SINGAPORE (Reuters) - As one of Singapore’s most successful and popular swimmers, Joseph Schooling knows the next two weeks of his life will be akin to living in a fish bowl.
The teenager is already a sporting celebrity in the tiny city-state because of his feats in the pool but his profile is set to soar to new heights with Singapore hosting the 28th Southeast Asian Games, starting next week.
Schooling is normally spared the daily scrutiny most sports stars experience because he lives and trains in the United States but his return home has triggered a new wave of interest in him.
He has spent the past week being whisked around Singapore for a seemingly never-ending promotional tour, posing for photographs and signing autographs with his legion of fans and being grilled by media.
“It is tiring, jumping up from one event to another event but it is something you’ve got to do,” he told Reuters in an interview.
”People have given me so much, sponsors, everyone - they’ve given me so many opportunities...so I feel obliged to kind of give back and just say thank you for all that.
“It is nice coming back and having all this. It’s fun but in the U.S. I like to be a normal kid also. No one knows all of us so it is kind of my time to get away from everything and simmer down.”
Schooling has already won seven SEA Games gold medals, including five at the last edition in Myanmar two years ago, but has his sights set on an even bigger total this time.
He has entered a whopping nine events - the grueling type of schedule normally reserved for the likes of Michael Phelps - but one the 19-year-old things he can scoop the lot in.
“Absolutely, I wouldn’t have set goals that I didn’t think I could achieve,” he said.

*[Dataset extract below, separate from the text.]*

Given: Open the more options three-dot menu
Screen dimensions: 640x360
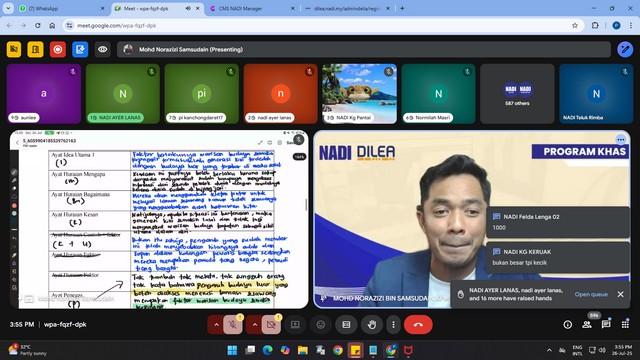Looking at the screenshot, I should [x=393, y=325].

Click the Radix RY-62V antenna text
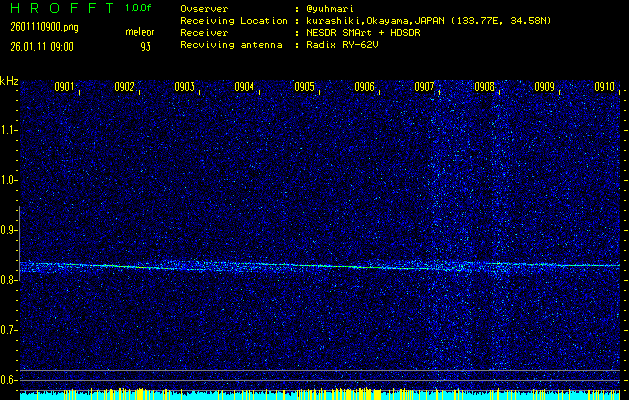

“I think I’ll get nine, but we’ll see.”
Although he swims freestyle and medley, Schooling’s best event is butterfly. He won a silver medal in the 100 meters butterfly at last year’s Commonwealth Games behind South Africa’s Olympic champion Chad le Clos.
Then he became the first Singaporean man in 32 years to win a gold medal in swimming at the Asian Games with victory in the 100m butterfly at Incheon.
Now Schooling has his sights set on bigger things. His first major goal is this year’s world championships in Russia, where he hopes to finish in the top three.
His ultimate goal though is next year’s Olympics in Rio where he hopes to become the first Singaporean to win a medal in swimming.
“I think if I can be top three in the world, I’ll be in a good spot,” he said.
”At the Olympics, anything can happen. I have my personal goals - I’ve always wanted to be an Olympic gold medalist as a kid, world record holder and everything.
“So, those dreams are very much still alive. Hopefully I can do that.”